Julian tendió la mano y cogió la Espada. Cuando cerró los dedos alrededor de la empuñadura, se estremeció, y contuvo rápidamente una oleada de dolor. La niña rubia que tenía a su espalda comenzó a avanzar, y Clary captó un destello de la expresión de su rostro: pura furia. Helen la agarró y la hizo volver a su lado.

Jia se arrodilló. Era un cuadro realmente extraño: el niño con la Espada, flanqueado por un lado por la Cónsul, con la túnica extendida ante ella, y por el otro, por el Inquisidor.

—Julian —empezó Jia, y aunque habló en voz baja, se la oyó en toda la Cámara del Consejo—. ¿Puedes decirnos quién está hoy aquí contigo en el estrado?

—Usted. El Inquisidor. Mi familia: mis hermanos Helen, Tiberius y Livia, y Drusilla y Tavvy. Octavian, quiero decir. Y mi mejor amiga, Emma Carstairs.

—¿Y estabais todos en el Instituto cuando fue atacado?

Julian negó con la cabeza.

—Helen no —contestó—. Ella estaba aquí.

—¿Puedes contarnos lo que viste, Julian? ¿Sin dejarte nada?

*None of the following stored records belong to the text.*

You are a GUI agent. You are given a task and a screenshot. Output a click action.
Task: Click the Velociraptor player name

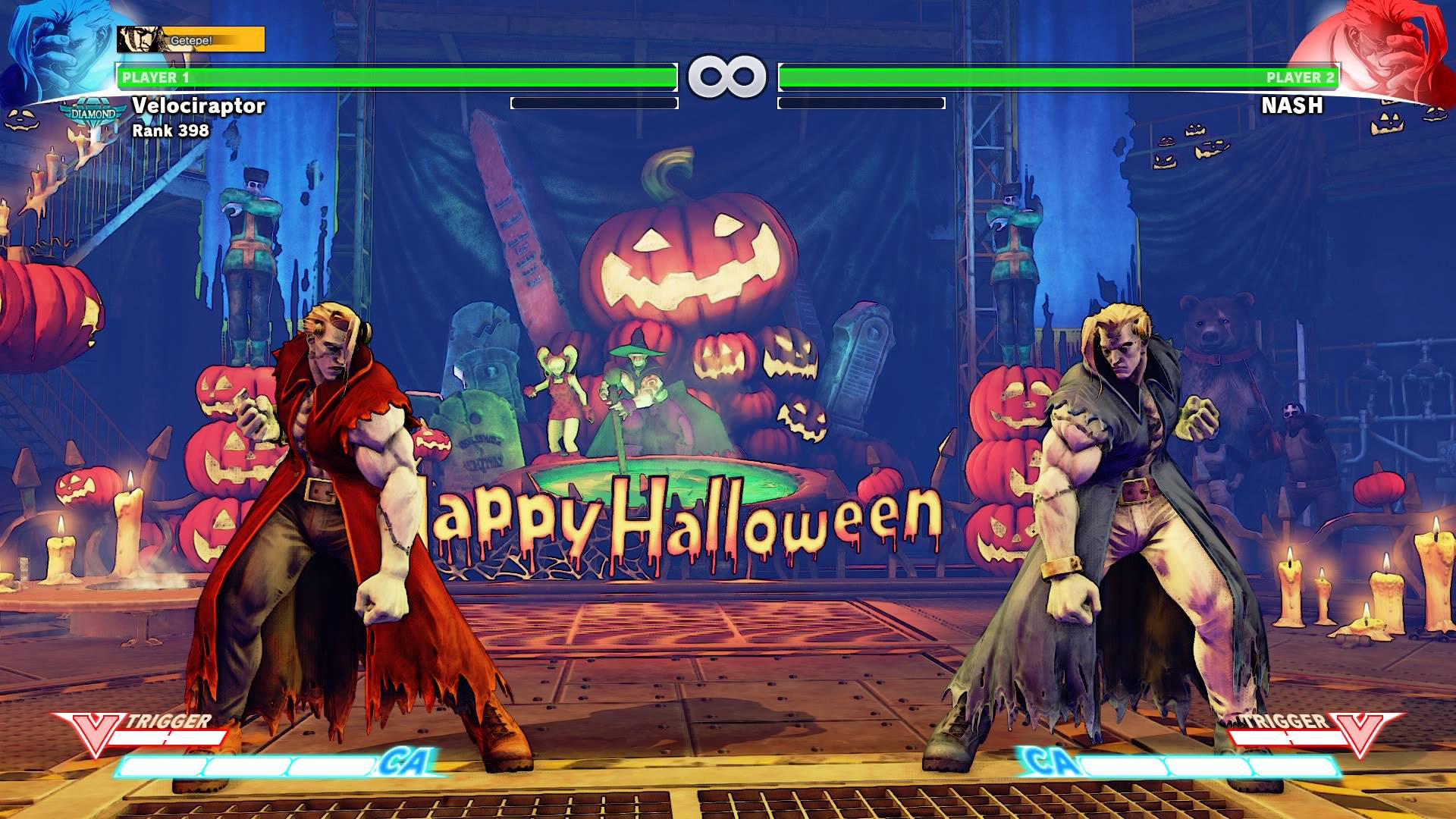199,107
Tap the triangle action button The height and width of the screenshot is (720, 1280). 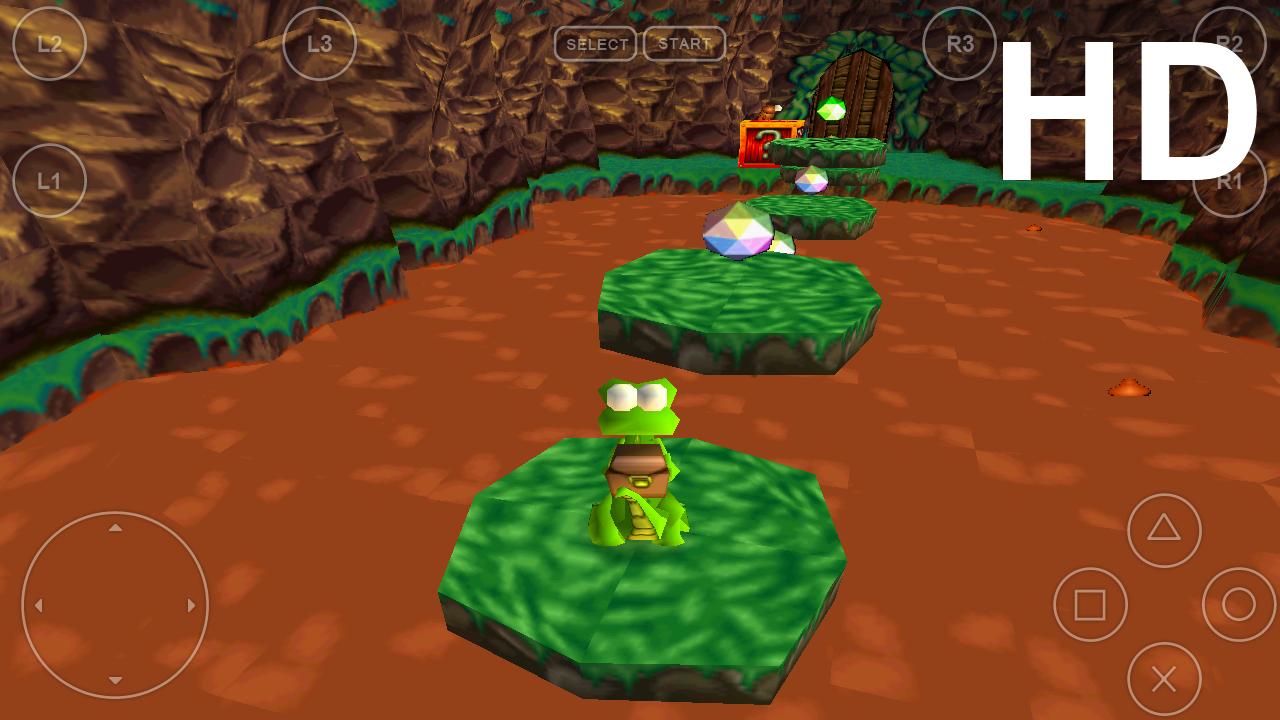pos(1164,530)
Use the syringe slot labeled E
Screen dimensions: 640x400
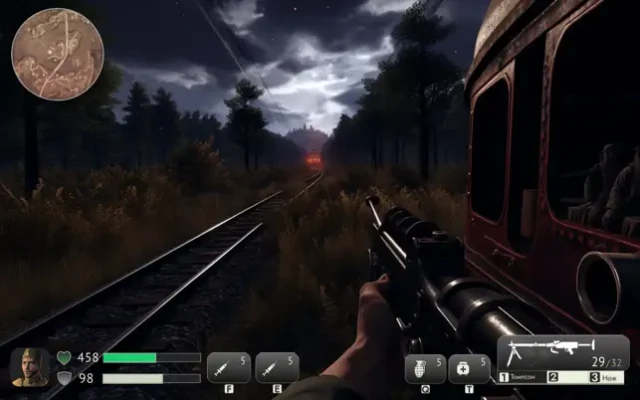(x=277, y=367)
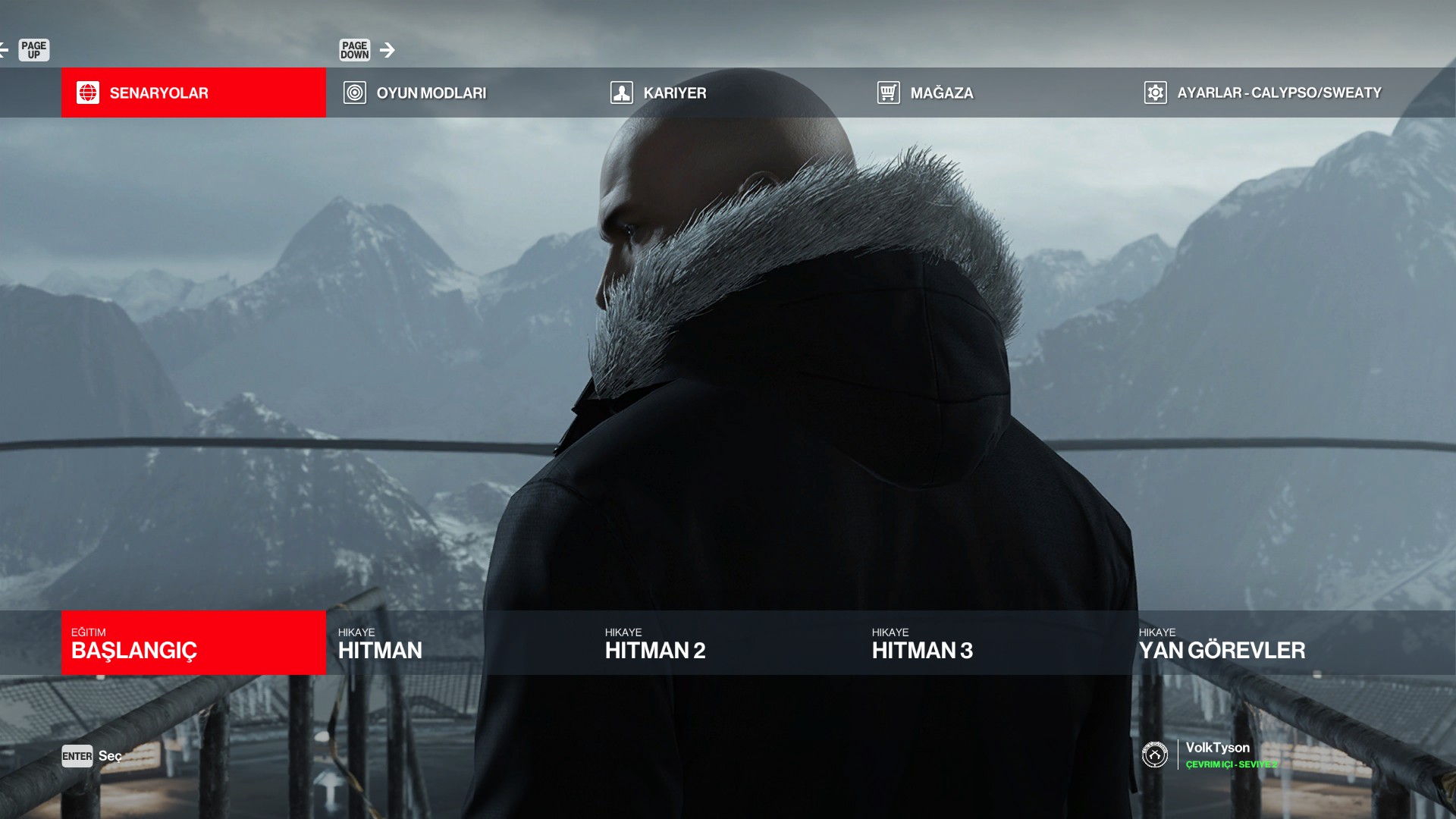Image resolution: width=1456 pixels, height=819 pixels.
Task: Choose the HITMAN 2 story campaign
Action: point(726,643)
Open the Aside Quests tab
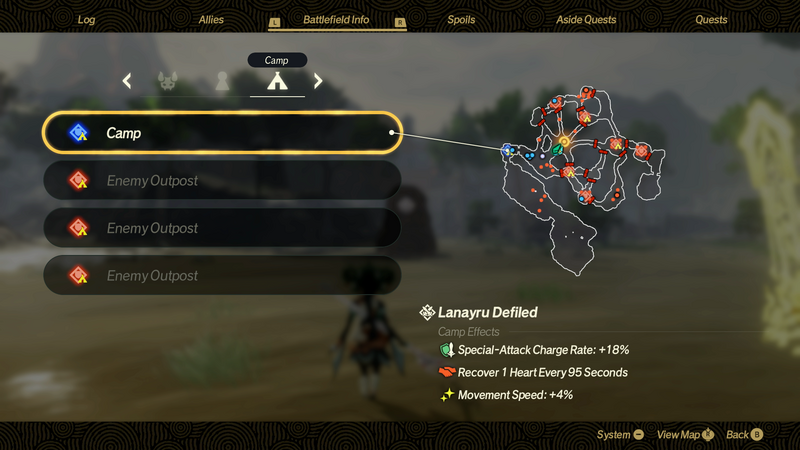 point(586,19)
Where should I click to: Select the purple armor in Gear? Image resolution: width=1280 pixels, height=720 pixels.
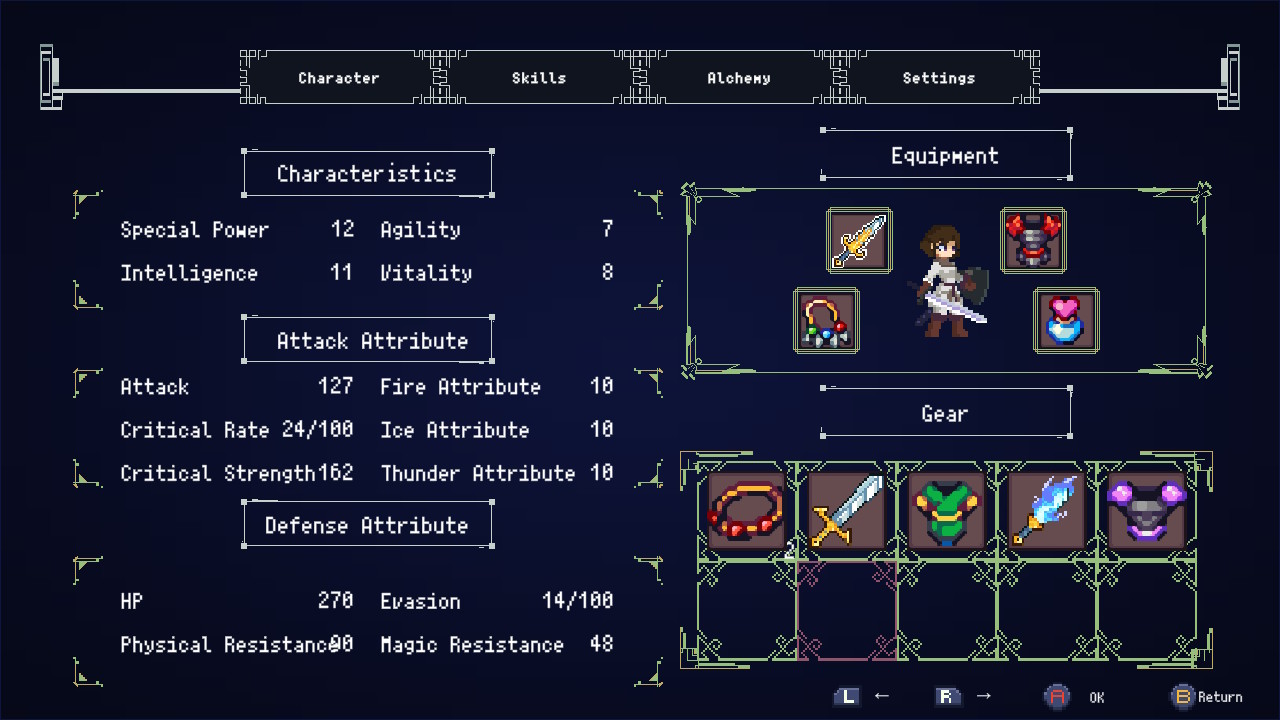tap(1146, 510)
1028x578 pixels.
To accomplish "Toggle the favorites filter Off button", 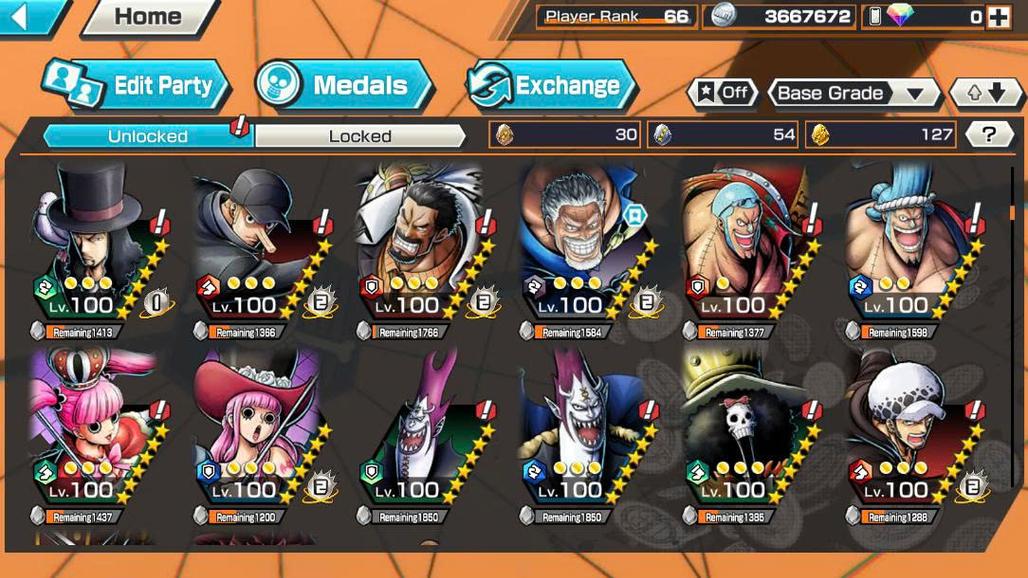I will pos(722,93).
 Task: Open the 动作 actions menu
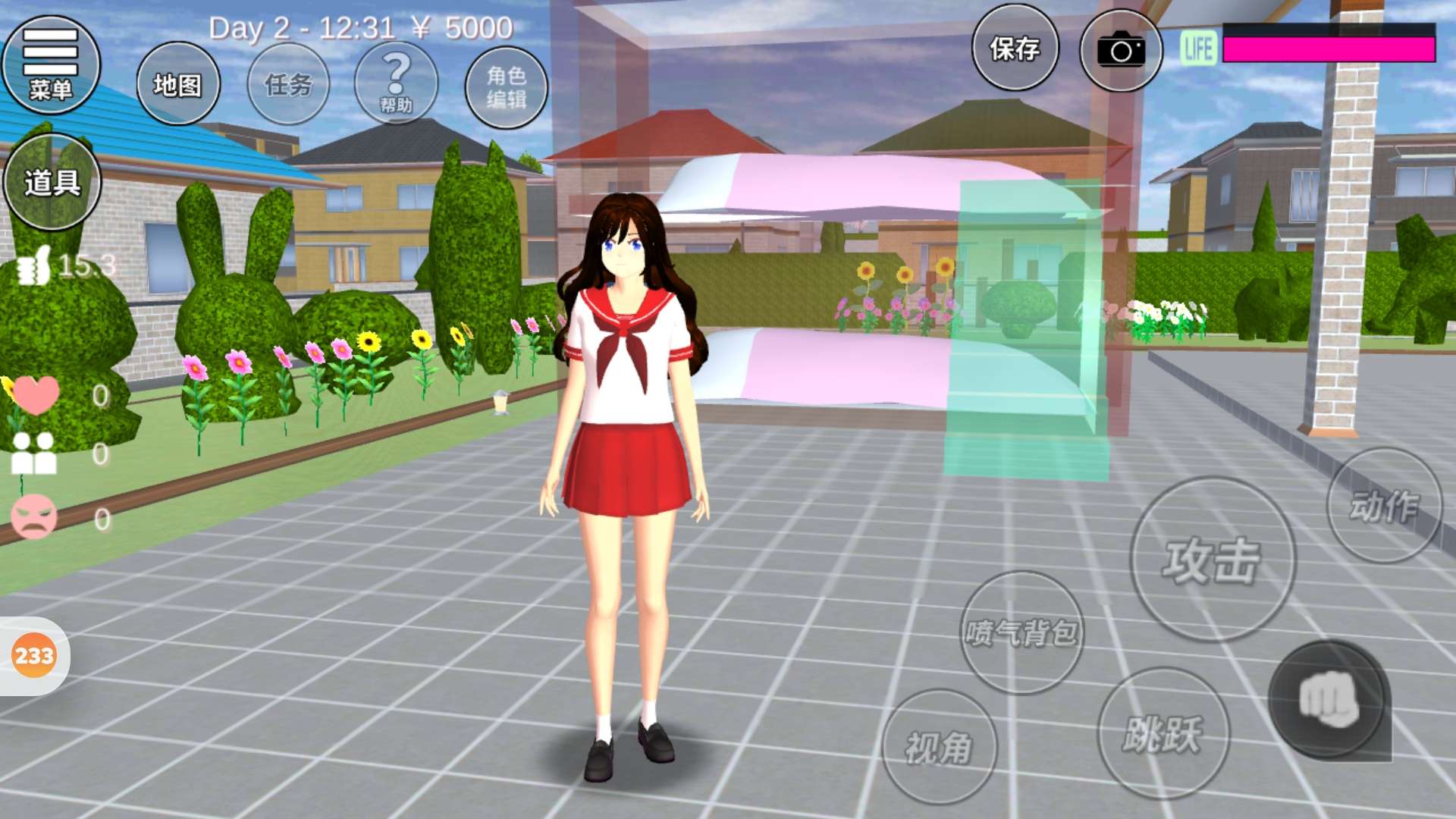pyautogui.click(x=1384, y=506)
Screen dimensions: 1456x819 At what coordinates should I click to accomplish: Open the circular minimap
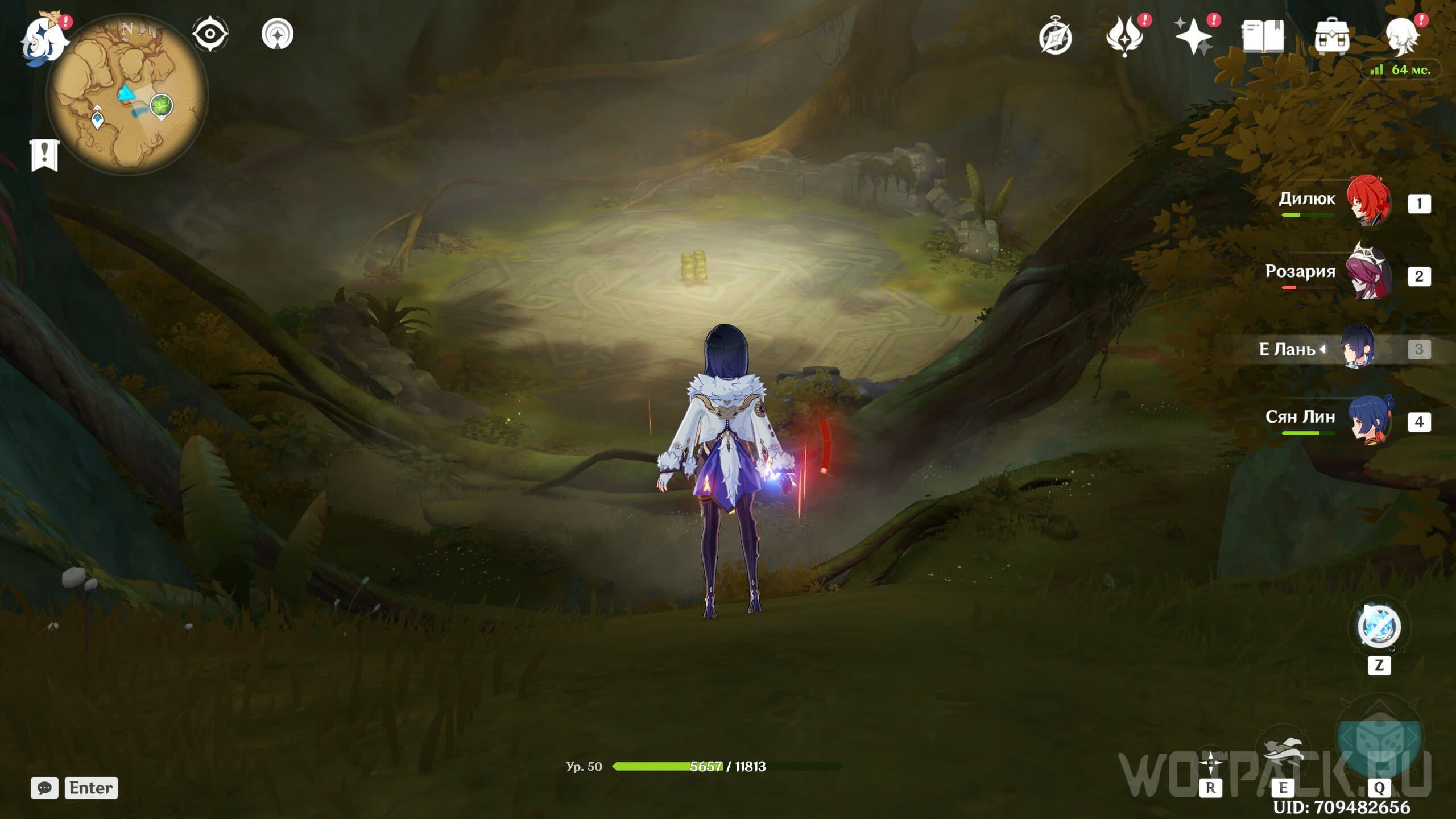point(127,94)
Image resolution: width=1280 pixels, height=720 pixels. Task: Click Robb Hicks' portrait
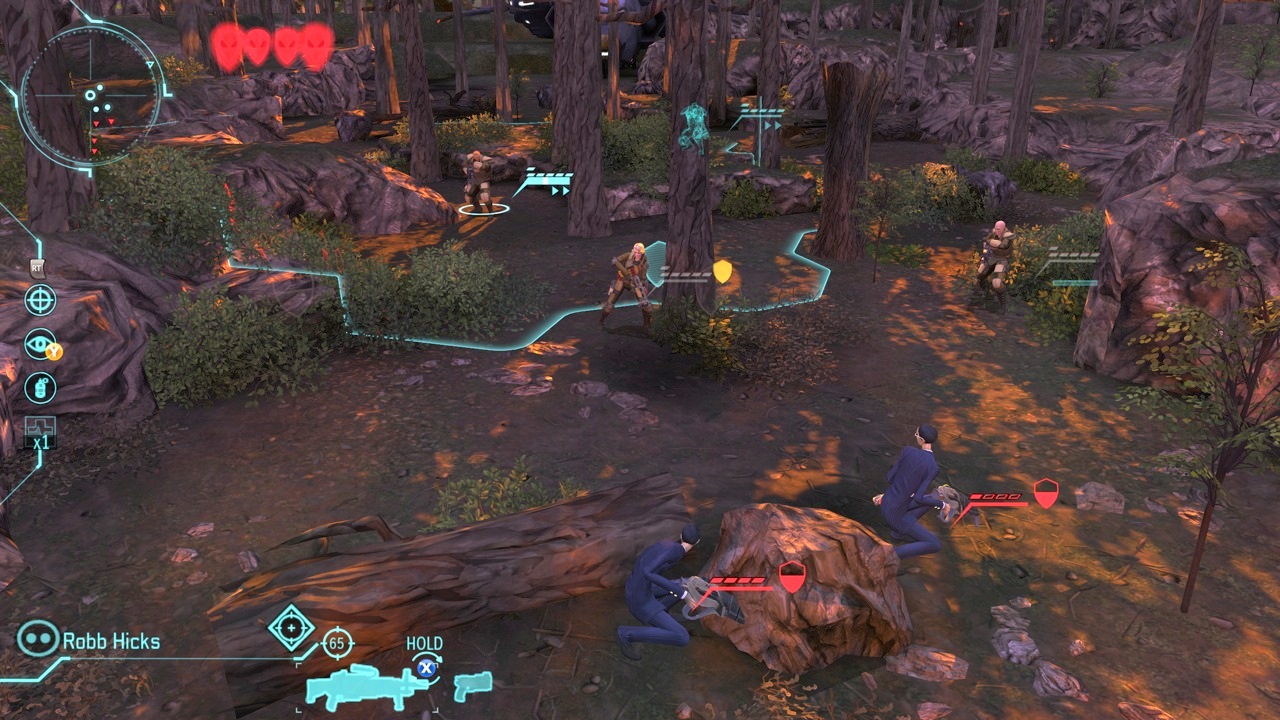[36, 640]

Julian tragó saliva. Estaba pálido. Clary podía imaginarse el dolor que estaba sintiendo, el peso de la Espada.

—Era por la tarde —comenzó Julian—. Estábamos practicando en la sala de entrenamiento. Katerina nos enseñaba. Mark miraba. Los padres de Emma se encontraban de patrulla rutinaria por la playa. Vimos un destello de luz; pensé que era un relámpago, o fuegos artificiales. Pero… no lo era. Katerina y Mark nos dejaron y se fueron para abajo. Nos dijeron que nos quedáramos en la sala de entrenamiento.

—Pero no lo hicisteis —dijo Jia.

—Oímos ruidos de pelea. Salimos con cuidado. Emma fue a buscar a Drusilla y a Octavian, y yo fui al despacho con Livia y Tiberius para llamar a la Clave. Teníamos que pasar por la entrada principal para llegar allí. Cuando lo hicimos, lo vi.

—¿A él?

—Sabía que era un cazador de sombras, pero no. Llevaba una capa roja cubierta de runas.

—¿Qué runas?

—Yo no las conocía, pero tenían algo raro. No eran como las runas del Libro Gris. Me sentí mal con solo mirarlas. Y él se sacó la capucha; tenía el pelo blanco, así que al principio pensé que era viejo. Luego caí en que era Sebastian Morgenstern. Sujetaba una espada.

—¿Puedes describir la espada?

—Plateada, con un dibujo de estrellas negras en la hoja y la empuñadura. La sacó y… —Julian respiró entrecortadamente, y Clary casi pudo sentirlo, sentir su horror al recordar la lucha contra la compulsión de contarlo, de revivirlo. Clary estaba echada hacia adelante, con los puños apretados, sin darse ni cuenta de que se estaba clavando las uñas en las palmas—. Se la puso a mi padre en el cuello —continuó Julian—. Había otros con Sebastian. También iban de rojo…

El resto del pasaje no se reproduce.